━━ Exercise passage ━━

Questionnaires were distributed to 170 patients, to account for a possible attrition rate of 20%. All questionnaires were distributed from 10 September 2020 to 26 December 2020, of which 160 were filled and returned (return rate: 94.1%). After excluding the incomplete questionnaires, data from 154 participants were used in the final analyses. Therefore, the sample size was appropriate. After obtaining approval from the institutional review board, the coordinator directly distributed and collected the questionnaires among participants who visited the cardiac hospital. After receiving written consent from the participants, their responses were collected in an envelope. The self-report questionnaire took about 20 to 30 min to fill, after which a reciprocal gift was provided.

2.3. Ethical Considerations

This study was approved by the institutional review board (IRB No. 2020-1323) of the investigator’s affiliate hospital. All procedures were performed in accordance with the Declaration of Helsinki (1964) and its later amendments or comparable ethical standards. Informed consent was obtained from all participants included in the study.

━━━

# Problem description
Could you extend the passage on the cardiac hospital questionnaire study, picking up after its last sentence?

━━ Records shown ━━

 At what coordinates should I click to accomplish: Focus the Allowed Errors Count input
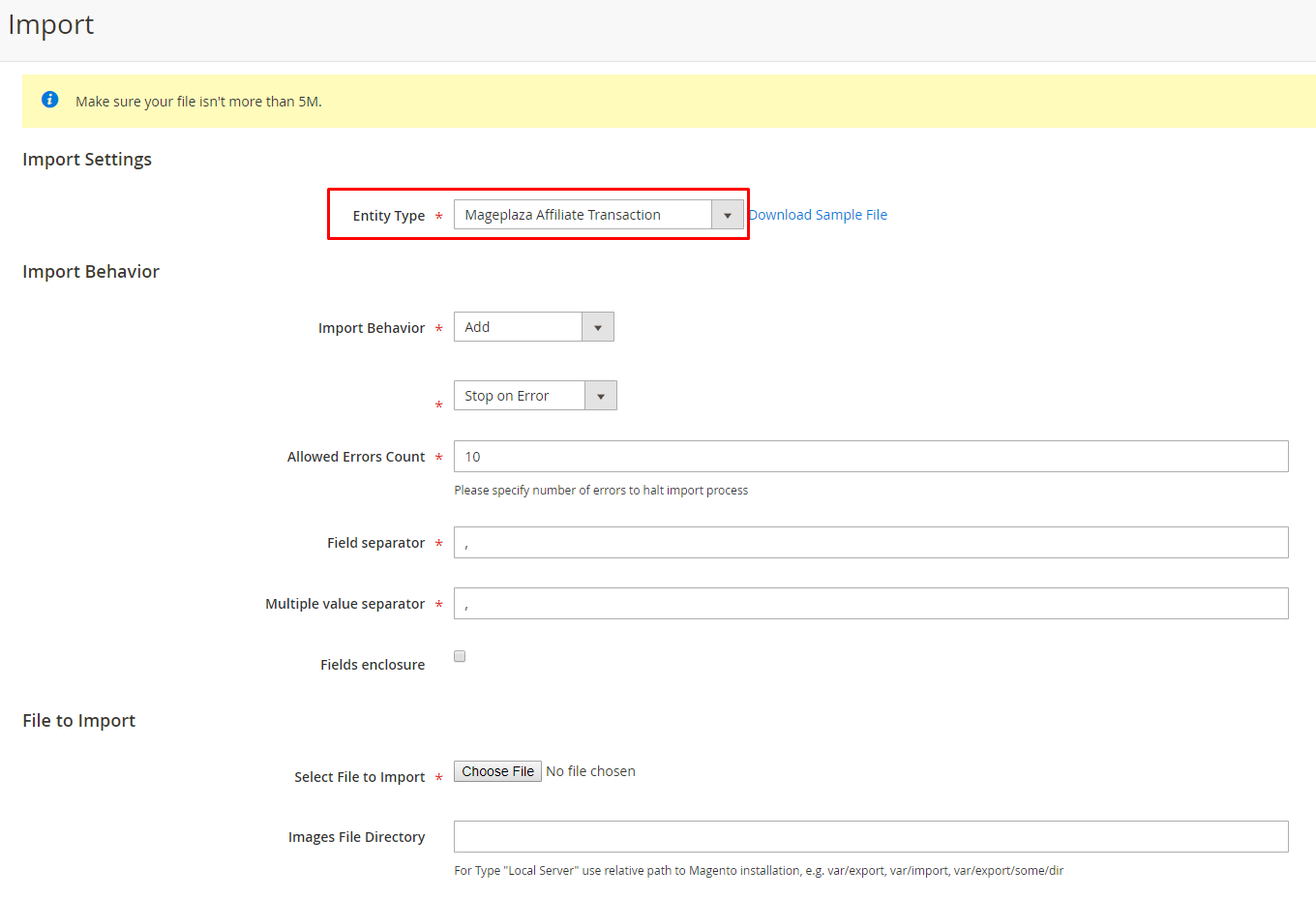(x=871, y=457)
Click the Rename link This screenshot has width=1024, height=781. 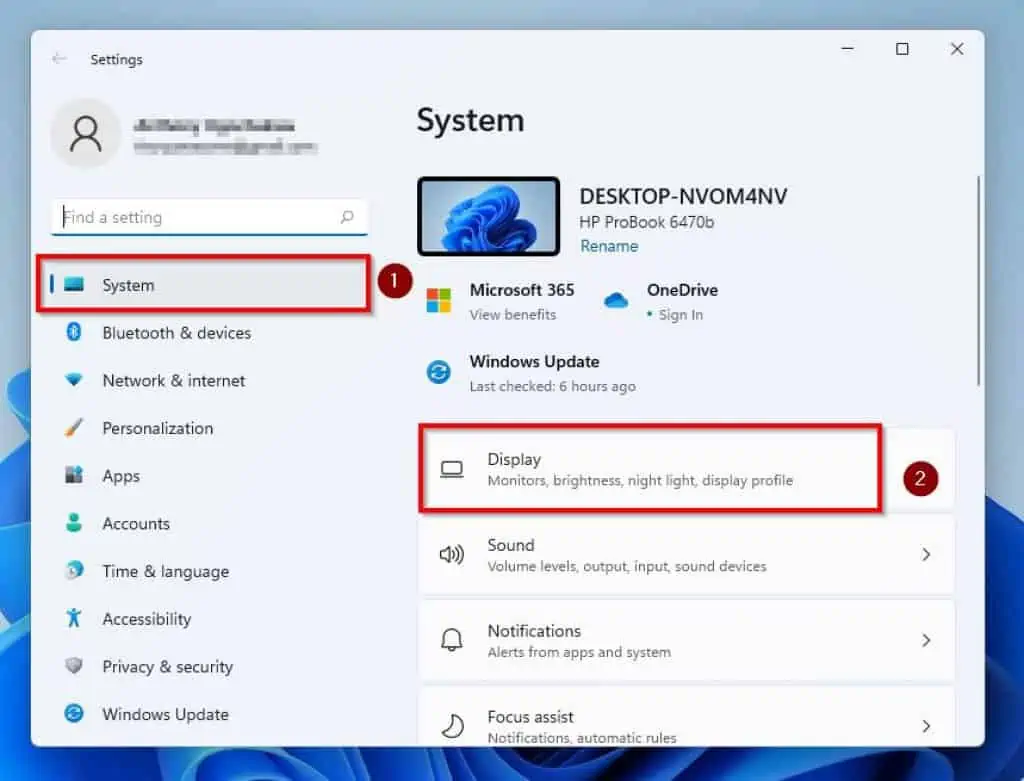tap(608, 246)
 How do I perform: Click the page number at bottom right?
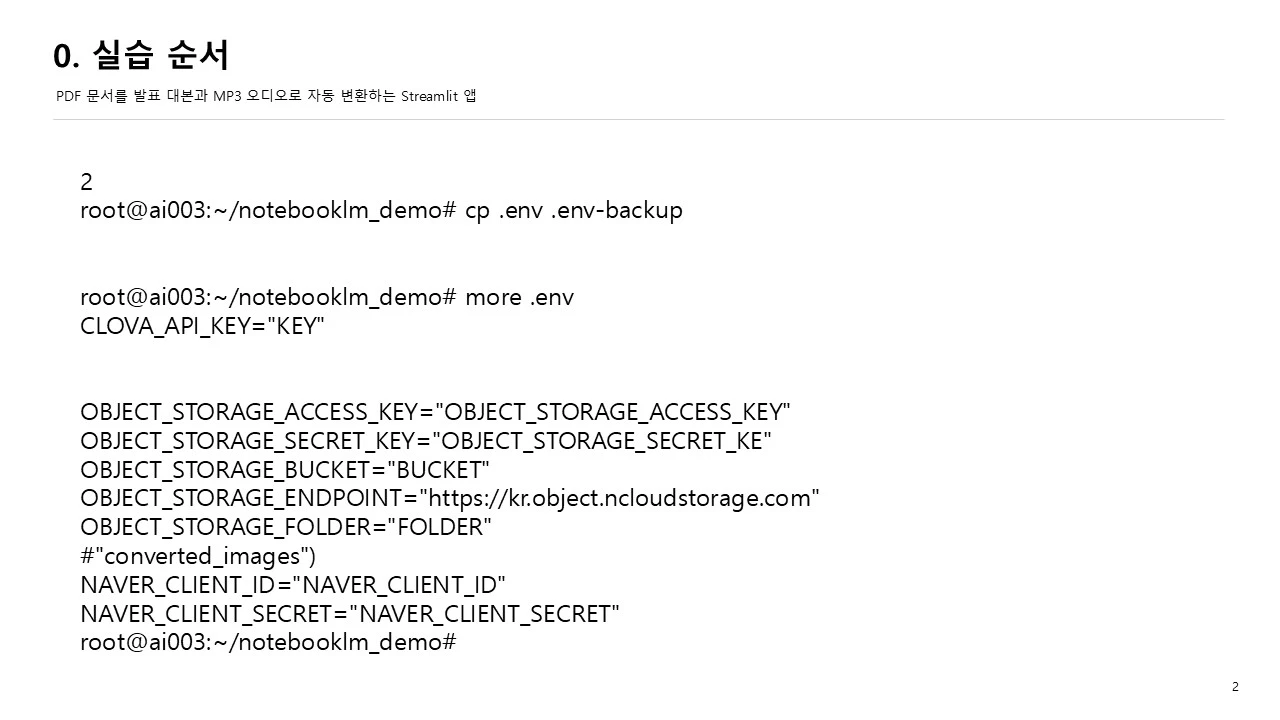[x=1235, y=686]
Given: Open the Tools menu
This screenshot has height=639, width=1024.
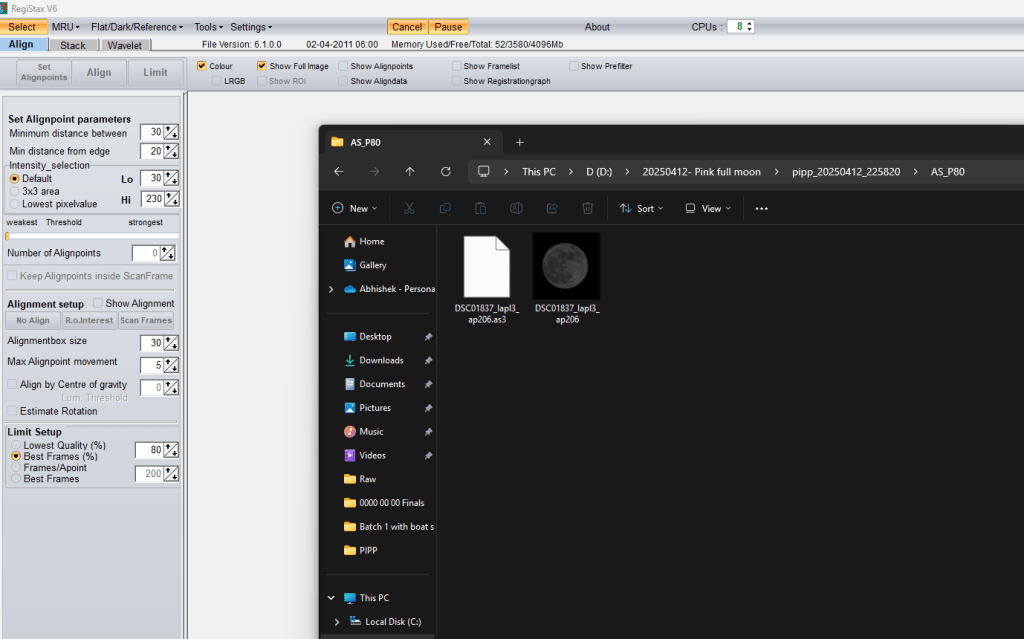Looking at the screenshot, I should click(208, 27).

━━━
━━ Records shown ━━

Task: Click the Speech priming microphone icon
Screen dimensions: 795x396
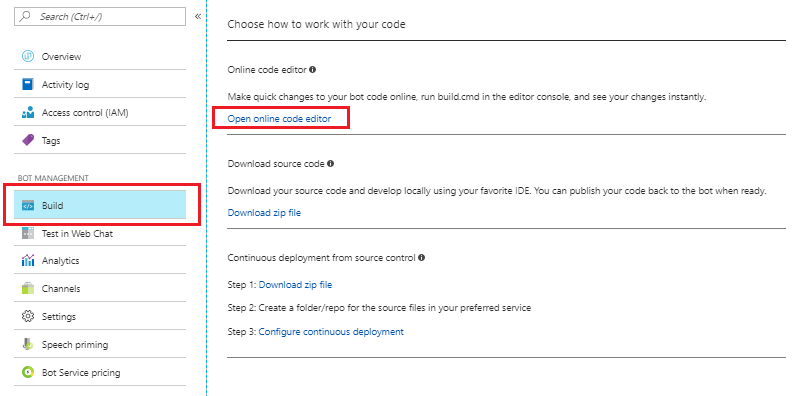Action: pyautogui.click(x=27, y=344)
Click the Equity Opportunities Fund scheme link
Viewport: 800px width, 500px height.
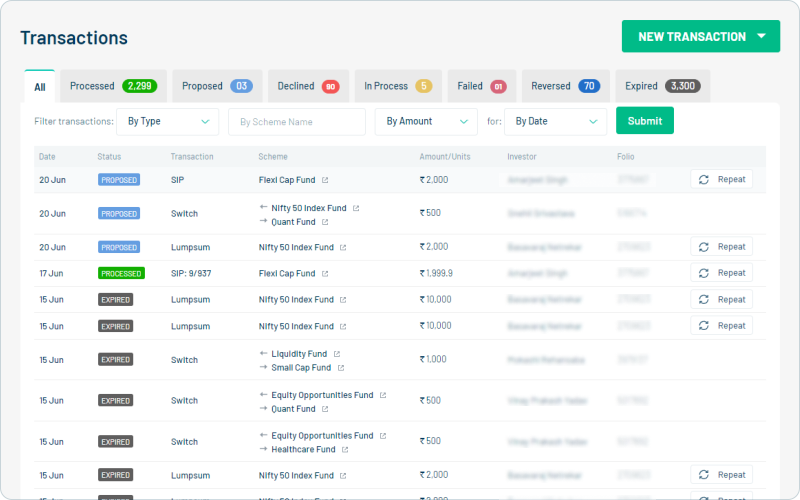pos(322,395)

━━━
━━ Records shown ━━

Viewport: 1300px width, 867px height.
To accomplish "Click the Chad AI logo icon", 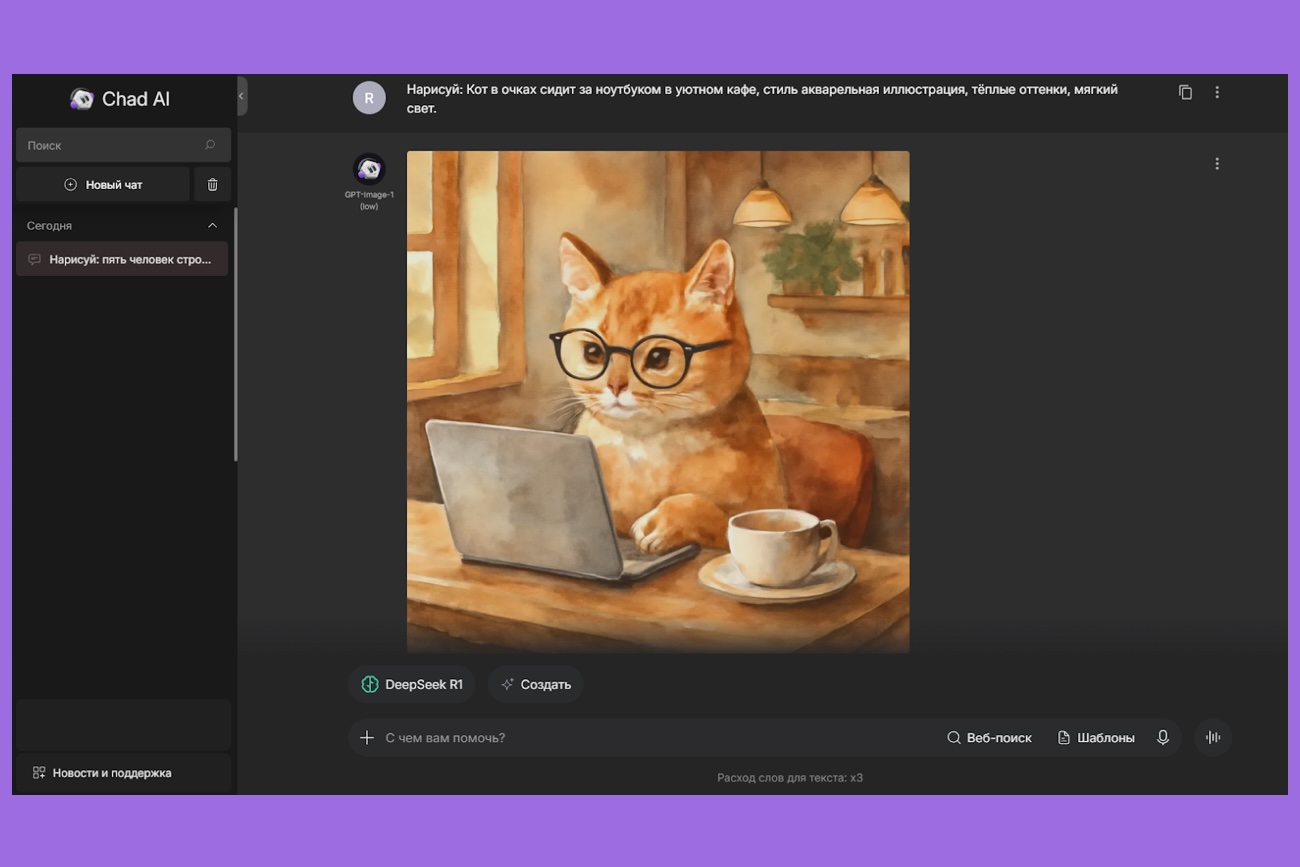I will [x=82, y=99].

━━━

# Answer to the problem
2.4. Data Collection Tools

The knowledge of anticoagulant therapy was measured using the anticoagulant drug knowledge tool developed by Jang [21]. It comprises 13 items: the purpose of taking medication (1), medication administration (3), diet (2), concomitant medications (4), and occurrence and management of side effects (3). Correct responses were scored as 1, and wrong answers or ‘I don’t know’ were scored as 0. A higher total score indicated a higher degree of drug knowledge. During the development of the tool, Cronbach’s ⍺ was 0.63. In this study, Cronbach’s ⍺ was 0.70.

The BMQ-specific (Beliefs about Medicines Questionnaire-specific) developed by Horne et al. [22] was translated into Korean by Kim and Min [23]. We used the Korean version of the BMQ-specific to measure participants’ belief in medication. Its validity and reliability were verified. It comprises 10 questions: necessity of medication (5) and medication concerns (5). Responses for each question are marked on a 5-point Likert scale ranging from 1 = ‘not at all’ to 5 = ‘very much’, and the range of the summation score for each sub-area is 5–25 points. A higher score indicates that medication is needed and the participant is concerned about medication [22]. The medication belief score is calculated by subtracting the concern score from the necessity score. The medication belief score ranges from −20 to 20, and the larger the positive value, the more positive the level of belief, and the larger the negative value, the more negative the belief. Regarding reliability, the original tool’s Cronbach’s α was 0.83, and the Cronbach’s α of the Korean version of the BMQ-specific was 0.80. In this study, Cronbach’s ⍺ was 0.74.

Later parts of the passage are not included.